**Task**
Of all the entries below, retype only the lines from the one with "429x315 pixels." through the one with "Given: Click the print icon", exactly as they appear.

**Given data**
<<<<

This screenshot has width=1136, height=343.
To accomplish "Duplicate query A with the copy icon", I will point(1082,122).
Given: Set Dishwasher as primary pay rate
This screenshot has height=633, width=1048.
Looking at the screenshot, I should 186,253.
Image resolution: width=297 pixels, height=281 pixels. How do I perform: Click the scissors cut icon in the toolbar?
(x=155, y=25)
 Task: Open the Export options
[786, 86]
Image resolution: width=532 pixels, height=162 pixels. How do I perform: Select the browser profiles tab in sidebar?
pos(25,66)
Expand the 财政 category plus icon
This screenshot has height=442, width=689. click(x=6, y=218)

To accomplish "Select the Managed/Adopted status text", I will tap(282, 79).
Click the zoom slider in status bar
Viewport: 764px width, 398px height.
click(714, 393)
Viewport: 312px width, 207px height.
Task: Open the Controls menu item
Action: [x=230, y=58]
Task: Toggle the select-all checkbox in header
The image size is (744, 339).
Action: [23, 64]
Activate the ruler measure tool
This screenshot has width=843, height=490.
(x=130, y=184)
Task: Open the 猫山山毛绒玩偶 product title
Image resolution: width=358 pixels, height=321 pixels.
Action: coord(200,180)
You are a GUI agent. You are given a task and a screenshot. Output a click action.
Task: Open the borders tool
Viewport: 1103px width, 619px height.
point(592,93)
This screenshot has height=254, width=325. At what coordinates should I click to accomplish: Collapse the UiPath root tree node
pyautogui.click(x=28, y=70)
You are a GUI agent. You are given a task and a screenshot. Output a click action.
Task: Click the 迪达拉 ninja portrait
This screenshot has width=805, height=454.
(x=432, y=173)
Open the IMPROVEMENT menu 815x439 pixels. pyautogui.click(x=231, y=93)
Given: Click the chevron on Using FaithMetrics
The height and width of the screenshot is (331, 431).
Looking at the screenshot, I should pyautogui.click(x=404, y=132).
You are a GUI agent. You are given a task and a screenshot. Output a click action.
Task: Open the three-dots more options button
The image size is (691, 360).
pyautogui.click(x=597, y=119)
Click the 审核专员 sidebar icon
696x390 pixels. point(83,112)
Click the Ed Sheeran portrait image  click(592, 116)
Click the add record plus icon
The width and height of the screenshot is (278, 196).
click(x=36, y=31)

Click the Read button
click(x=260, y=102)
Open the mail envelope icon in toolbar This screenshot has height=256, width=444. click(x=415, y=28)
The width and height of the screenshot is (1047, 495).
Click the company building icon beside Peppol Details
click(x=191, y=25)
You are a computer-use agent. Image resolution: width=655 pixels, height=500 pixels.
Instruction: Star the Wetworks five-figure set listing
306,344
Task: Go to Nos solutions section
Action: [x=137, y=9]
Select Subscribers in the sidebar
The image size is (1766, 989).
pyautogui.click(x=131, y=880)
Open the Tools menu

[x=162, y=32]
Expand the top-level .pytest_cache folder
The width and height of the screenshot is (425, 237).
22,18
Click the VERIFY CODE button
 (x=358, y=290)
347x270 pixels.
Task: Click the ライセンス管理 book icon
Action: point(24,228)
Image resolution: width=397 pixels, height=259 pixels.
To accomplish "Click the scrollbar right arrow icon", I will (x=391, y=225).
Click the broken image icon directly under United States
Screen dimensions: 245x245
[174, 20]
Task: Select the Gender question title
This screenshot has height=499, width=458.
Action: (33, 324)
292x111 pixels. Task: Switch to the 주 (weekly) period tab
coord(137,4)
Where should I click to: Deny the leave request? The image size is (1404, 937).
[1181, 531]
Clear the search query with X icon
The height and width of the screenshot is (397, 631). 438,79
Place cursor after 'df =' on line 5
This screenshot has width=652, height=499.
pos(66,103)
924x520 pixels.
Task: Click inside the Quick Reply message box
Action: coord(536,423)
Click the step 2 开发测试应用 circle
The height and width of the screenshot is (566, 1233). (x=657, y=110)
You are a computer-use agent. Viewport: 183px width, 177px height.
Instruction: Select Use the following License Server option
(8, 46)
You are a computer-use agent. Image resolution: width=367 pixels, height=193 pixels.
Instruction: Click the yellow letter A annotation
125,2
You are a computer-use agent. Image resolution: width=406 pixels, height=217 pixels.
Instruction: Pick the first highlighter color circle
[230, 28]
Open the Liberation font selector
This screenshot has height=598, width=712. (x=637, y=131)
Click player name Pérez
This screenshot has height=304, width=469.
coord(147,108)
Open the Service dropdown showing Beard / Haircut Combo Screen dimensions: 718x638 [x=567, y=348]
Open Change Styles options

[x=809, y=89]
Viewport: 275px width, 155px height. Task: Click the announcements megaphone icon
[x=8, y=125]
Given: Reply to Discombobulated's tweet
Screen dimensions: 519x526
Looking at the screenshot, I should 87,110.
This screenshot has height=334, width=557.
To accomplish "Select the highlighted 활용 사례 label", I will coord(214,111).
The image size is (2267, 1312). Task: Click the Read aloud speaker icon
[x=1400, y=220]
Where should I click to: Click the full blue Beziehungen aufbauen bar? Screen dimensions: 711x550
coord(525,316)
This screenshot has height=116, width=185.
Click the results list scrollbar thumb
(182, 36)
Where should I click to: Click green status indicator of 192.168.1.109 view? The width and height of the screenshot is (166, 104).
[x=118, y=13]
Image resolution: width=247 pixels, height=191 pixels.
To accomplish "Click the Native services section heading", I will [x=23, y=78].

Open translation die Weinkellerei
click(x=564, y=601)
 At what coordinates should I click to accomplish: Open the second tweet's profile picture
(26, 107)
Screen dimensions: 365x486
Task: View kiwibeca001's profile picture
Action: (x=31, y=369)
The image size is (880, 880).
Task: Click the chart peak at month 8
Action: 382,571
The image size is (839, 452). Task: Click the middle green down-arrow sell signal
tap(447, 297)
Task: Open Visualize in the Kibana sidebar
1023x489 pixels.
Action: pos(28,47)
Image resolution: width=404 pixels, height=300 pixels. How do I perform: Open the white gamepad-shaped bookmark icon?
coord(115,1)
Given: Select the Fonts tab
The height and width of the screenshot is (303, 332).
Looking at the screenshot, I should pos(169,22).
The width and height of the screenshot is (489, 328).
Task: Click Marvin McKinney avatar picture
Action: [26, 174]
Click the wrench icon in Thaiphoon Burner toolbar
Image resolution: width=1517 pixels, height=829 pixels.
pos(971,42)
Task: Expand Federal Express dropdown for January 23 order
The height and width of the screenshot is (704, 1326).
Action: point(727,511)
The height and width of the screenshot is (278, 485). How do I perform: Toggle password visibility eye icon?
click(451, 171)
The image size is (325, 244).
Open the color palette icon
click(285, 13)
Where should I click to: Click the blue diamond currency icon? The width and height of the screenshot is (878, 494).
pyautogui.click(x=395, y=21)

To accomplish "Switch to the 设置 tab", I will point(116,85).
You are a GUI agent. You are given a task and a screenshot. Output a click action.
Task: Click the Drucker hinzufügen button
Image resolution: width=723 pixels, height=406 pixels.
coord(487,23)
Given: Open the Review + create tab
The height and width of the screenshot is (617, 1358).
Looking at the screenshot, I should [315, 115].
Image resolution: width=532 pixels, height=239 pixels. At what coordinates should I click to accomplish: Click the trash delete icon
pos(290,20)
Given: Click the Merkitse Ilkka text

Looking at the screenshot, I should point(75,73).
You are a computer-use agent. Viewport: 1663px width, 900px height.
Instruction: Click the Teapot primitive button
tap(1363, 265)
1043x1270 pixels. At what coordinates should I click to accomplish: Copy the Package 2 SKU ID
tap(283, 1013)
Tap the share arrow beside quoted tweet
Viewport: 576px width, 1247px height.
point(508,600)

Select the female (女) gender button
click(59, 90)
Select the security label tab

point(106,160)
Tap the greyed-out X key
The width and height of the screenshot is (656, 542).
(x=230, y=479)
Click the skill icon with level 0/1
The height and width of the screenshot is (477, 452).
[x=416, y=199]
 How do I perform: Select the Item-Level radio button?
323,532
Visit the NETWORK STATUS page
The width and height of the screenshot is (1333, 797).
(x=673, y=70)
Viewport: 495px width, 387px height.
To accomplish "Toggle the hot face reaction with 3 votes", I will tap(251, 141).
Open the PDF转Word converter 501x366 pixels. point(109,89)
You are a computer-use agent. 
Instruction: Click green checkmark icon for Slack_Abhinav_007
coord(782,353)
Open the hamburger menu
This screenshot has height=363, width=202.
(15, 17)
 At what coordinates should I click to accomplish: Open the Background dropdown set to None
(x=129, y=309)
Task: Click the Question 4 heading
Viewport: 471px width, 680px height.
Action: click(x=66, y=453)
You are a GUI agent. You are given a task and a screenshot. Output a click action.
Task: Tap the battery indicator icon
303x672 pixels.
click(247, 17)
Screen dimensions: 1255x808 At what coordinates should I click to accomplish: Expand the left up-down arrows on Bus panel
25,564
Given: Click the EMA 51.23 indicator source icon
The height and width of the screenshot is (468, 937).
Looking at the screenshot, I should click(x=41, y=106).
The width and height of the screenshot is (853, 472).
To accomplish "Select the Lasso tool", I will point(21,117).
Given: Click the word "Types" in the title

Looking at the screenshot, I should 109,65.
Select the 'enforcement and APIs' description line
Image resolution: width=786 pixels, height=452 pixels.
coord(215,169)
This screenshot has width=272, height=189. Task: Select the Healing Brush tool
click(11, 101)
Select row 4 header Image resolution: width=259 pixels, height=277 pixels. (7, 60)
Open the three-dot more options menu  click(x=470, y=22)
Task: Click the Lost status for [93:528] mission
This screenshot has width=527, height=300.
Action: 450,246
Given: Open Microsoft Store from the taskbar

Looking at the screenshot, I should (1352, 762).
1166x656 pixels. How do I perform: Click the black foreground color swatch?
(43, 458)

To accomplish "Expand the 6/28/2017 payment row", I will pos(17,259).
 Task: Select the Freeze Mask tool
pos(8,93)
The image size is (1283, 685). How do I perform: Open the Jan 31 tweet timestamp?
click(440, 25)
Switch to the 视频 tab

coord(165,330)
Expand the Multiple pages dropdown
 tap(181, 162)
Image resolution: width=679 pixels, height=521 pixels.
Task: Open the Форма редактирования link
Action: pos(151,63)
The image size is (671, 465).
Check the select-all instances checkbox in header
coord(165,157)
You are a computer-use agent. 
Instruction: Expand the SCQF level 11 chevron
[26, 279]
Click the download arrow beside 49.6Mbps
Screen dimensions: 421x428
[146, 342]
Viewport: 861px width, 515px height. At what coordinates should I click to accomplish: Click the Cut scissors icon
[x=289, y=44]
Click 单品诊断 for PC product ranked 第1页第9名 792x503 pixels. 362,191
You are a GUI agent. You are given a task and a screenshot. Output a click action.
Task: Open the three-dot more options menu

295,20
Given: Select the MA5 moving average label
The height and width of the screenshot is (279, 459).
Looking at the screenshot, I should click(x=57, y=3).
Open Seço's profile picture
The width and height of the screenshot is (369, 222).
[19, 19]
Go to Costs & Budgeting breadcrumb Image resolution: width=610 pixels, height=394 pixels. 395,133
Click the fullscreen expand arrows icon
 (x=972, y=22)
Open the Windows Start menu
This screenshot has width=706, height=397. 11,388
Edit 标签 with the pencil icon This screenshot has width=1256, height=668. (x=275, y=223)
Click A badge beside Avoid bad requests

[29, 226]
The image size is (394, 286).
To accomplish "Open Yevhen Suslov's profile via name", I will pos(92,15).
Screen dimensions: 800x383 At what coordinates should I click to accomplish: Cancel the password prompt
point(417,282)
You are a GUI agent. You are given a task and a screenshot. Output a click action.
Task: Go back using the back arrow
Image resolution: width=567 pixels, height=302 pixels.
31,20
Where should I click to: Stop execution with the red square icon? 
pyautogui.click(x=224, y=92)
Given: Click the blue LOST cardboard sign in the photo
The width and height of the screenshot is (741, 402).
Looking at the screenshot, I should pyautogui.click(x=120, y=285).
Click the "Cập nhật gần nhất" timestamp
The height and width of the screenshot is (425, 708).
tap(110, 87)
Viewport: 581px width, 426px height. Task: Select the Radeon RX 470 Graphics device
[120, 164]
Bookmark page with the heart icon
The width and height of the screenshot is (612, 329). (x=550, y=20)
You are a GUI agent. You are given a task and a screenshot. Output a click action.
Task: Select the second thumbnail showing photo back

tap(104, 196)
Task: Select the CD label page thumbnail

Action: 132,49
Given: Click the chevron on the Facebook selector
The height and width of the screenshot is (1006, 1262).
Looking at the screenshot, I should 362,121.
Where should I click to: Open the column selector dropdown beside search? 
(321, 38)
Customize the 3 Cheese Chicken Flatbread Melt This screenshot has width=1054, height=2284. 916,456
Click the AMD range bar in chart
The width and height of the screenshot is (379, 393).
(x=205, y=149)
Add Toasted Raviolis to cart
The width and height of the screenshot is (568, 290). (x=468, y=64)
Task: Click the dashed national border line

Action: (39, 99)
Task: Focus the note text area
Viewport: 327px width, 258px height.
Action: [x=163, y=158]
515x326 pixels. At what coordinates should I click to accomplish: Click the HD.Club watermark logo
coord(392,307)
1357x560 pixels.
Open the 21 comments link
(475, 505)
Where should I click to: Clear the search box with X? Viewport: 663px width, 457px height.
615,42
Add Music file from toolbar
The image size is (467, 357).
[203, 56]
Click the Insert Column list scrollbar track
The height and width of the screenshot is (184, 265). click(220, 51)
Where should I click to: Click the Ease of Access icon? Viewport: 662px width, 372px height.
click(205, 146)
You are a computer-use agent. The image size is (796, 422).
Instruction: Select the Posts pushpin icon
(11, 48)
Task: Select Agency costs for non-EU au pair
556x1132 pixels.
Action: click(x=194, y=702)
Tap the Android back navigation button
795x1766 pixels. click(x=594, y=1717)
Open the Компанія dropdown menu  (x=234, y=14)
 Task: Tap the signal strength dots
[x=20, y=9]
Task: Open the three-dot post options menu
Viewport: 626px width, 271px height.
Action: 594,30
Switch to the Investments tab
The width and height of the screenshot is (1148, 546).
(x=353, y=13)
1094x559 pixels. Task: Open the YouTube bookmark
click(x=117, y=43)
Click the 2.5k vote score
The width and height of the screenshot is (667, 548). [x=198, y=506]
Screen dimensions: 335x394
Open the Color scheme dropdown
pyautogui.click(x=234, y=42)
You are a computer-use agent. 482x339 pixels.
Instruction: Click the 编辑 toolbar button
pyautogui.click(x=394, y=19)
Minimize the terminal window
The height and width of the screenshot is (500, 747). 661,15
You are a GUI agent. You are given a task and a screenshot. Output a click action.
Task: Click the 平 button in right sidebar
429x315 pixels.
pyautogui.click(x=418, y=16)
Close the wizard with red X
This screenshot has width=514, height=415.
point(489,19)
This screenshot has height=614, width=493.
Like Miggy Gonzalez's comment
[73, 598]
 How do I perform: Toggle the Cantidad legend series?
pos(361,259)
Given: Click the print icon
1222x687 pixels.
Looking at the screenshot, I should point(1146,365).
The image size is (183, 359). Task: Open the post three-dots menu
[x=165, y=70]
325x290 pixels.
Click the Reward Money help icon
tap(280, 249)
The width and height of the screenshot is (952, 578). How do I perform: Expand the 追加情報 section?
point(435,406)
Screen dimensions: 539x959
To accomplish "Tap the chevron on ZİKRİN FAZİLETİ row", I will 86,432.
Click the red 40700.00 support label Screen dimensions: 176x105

>>>>

**Answer section**
429x315 pixels.
pyautogui.click(x=418, y=16)
Close the wizard with red X
This screenshot has width=514, height=415.
point(489,19)
This screenshot has height=614, width=493.
Like Miggy Gonzalez's comment
[73, 598]
 How do I perform: Toggle the Cantidad legend series?
pos(361,259)
Given: Click the print icon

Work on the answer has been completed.